What is required ▸
There is a line containing "Viewport: 1024px width, 586px height." in the records below. Repeat it and every line after it, exactly, through the final line, but no pictures.

※ ※ ※

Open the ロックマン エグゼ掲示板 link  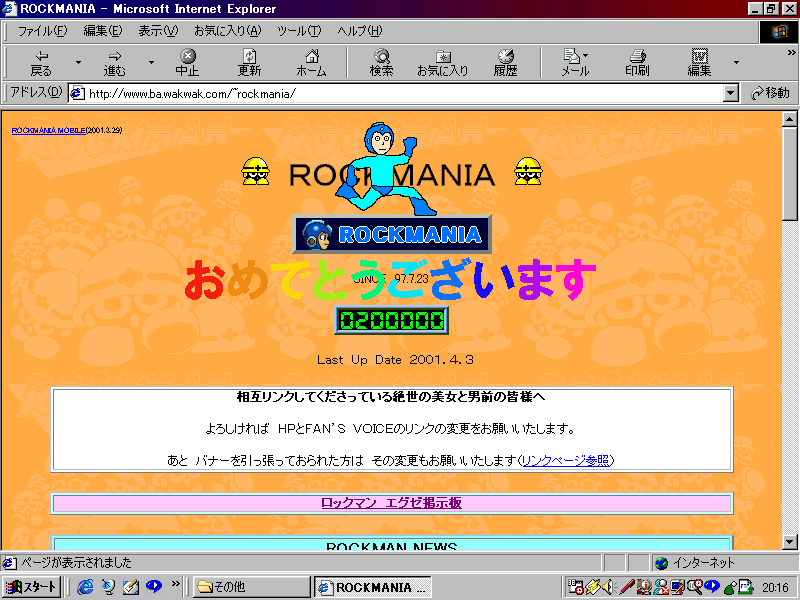(x=391, y=503)
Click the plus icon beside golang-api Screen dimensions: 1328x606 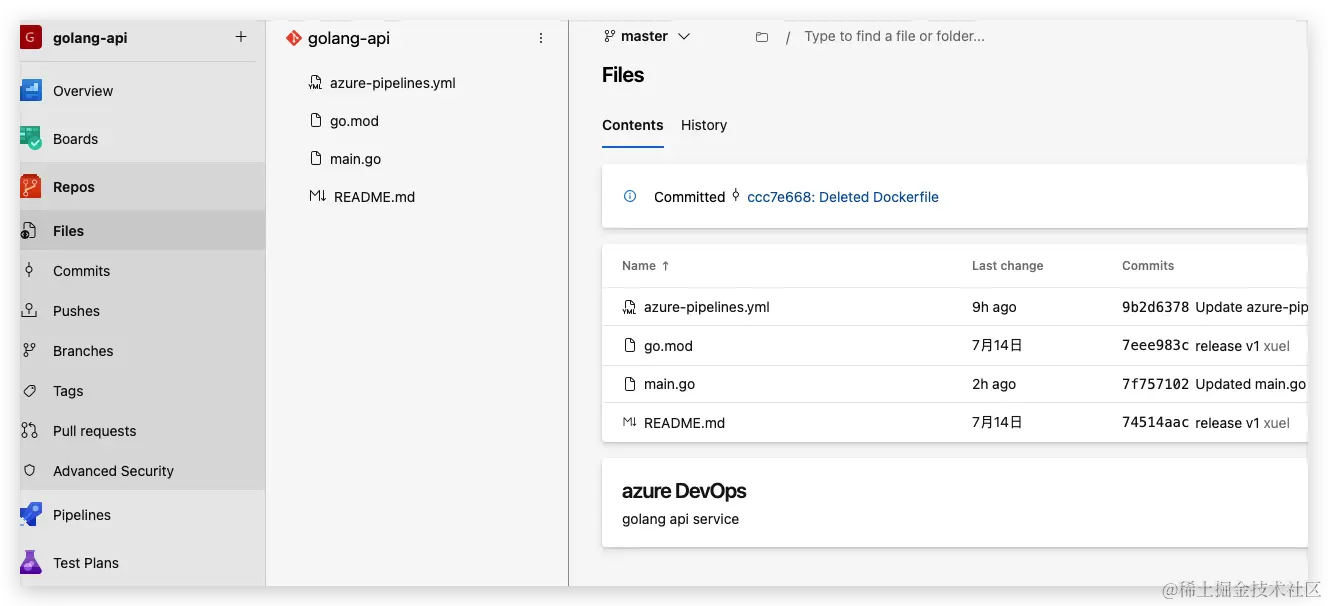[x=241, y=37]
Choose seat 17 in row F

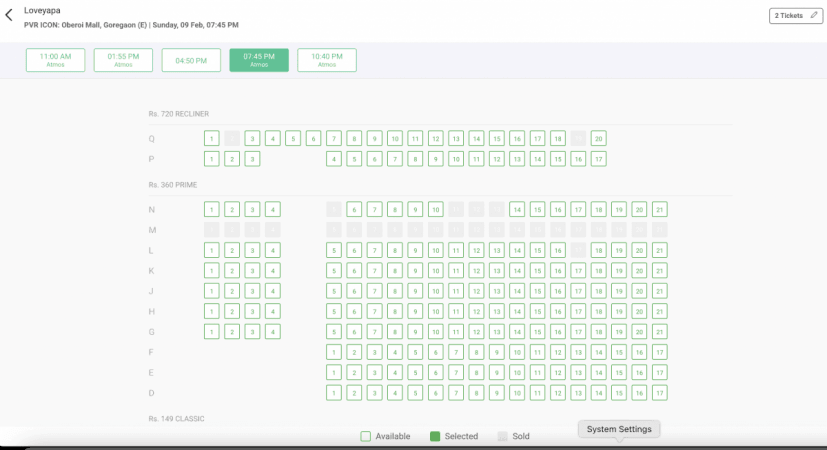(x=660, y=352)
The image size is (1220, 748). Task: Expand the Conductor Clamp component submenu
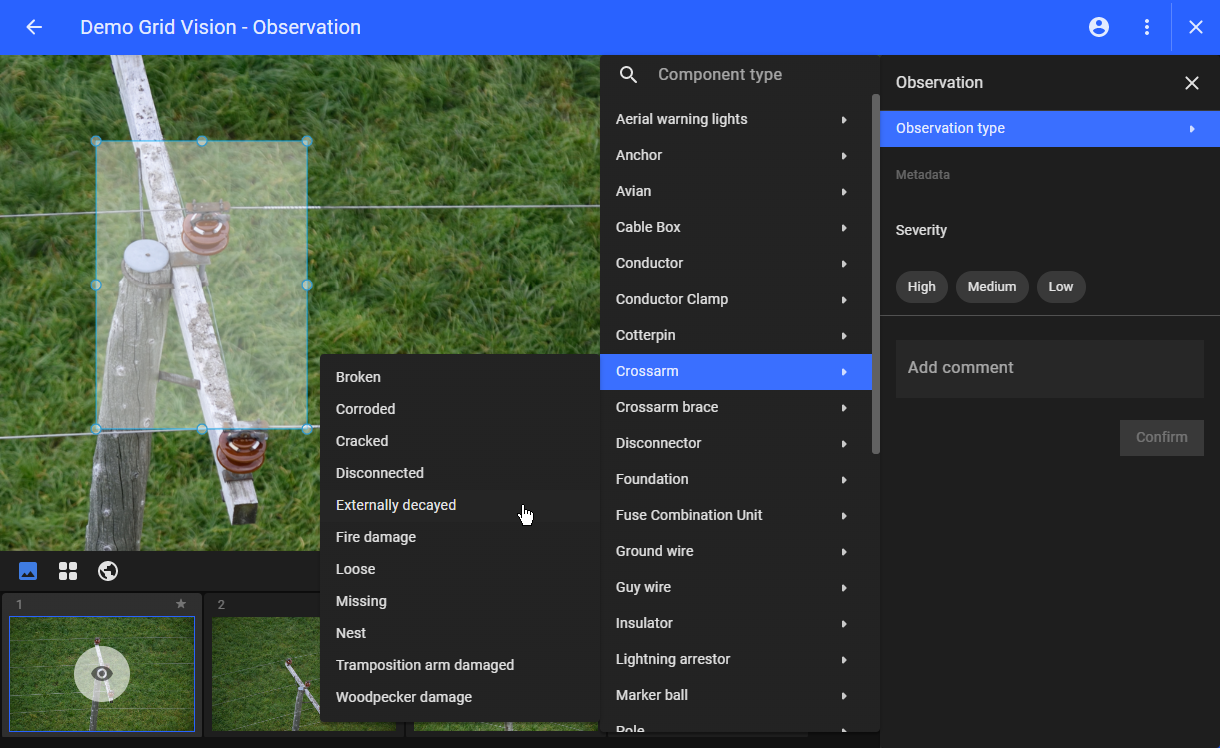coord(735,299)
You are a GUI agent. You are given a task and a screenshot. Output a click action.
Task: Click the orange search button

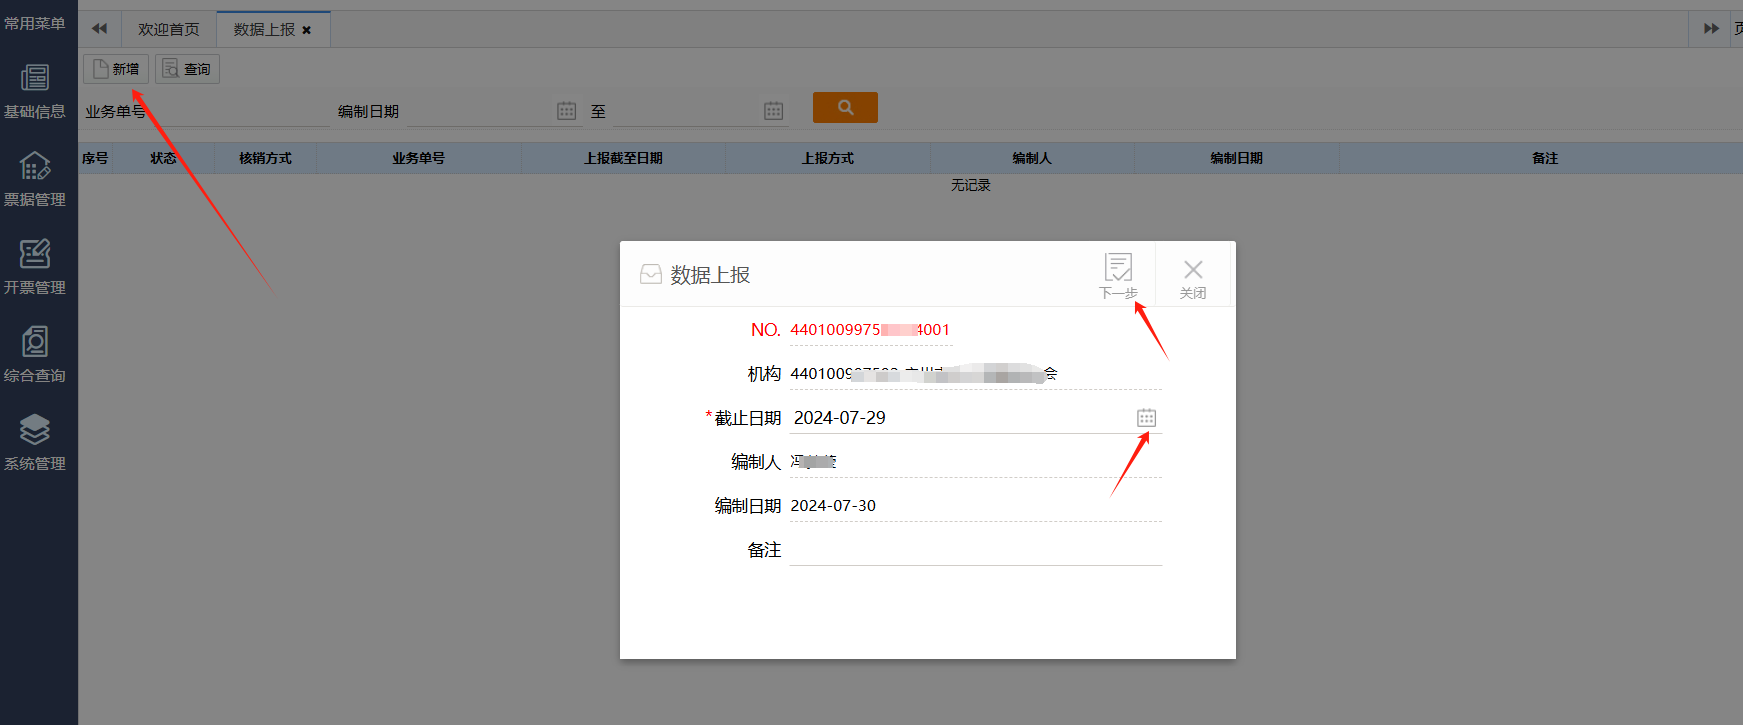[x=845, y=108]
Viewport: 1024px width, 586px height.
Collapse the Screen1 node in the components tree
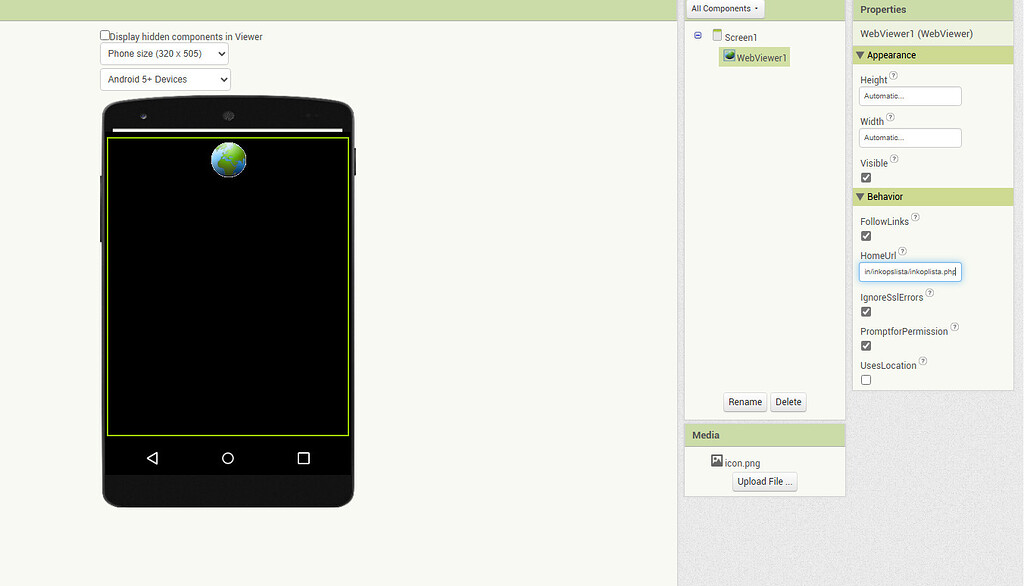[697, 36]
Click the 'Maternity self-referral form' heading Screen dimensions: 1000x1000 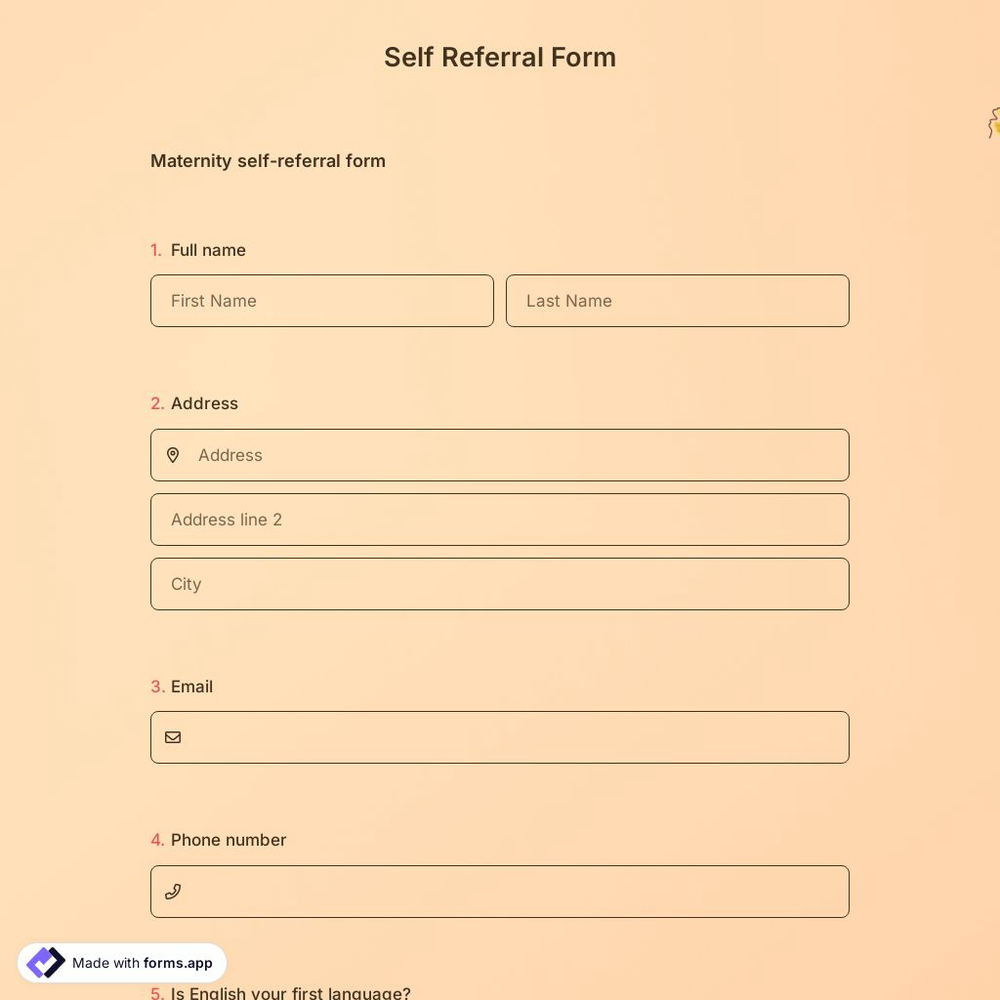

※ ※ ※

Task response ▸
Viewport: 1024px width, 586px height.
Collapse the Screen1 node in the components tree
[697, 36]
Click the 'Maternity self-referral form' heading Screen dimensions: 1000x1000 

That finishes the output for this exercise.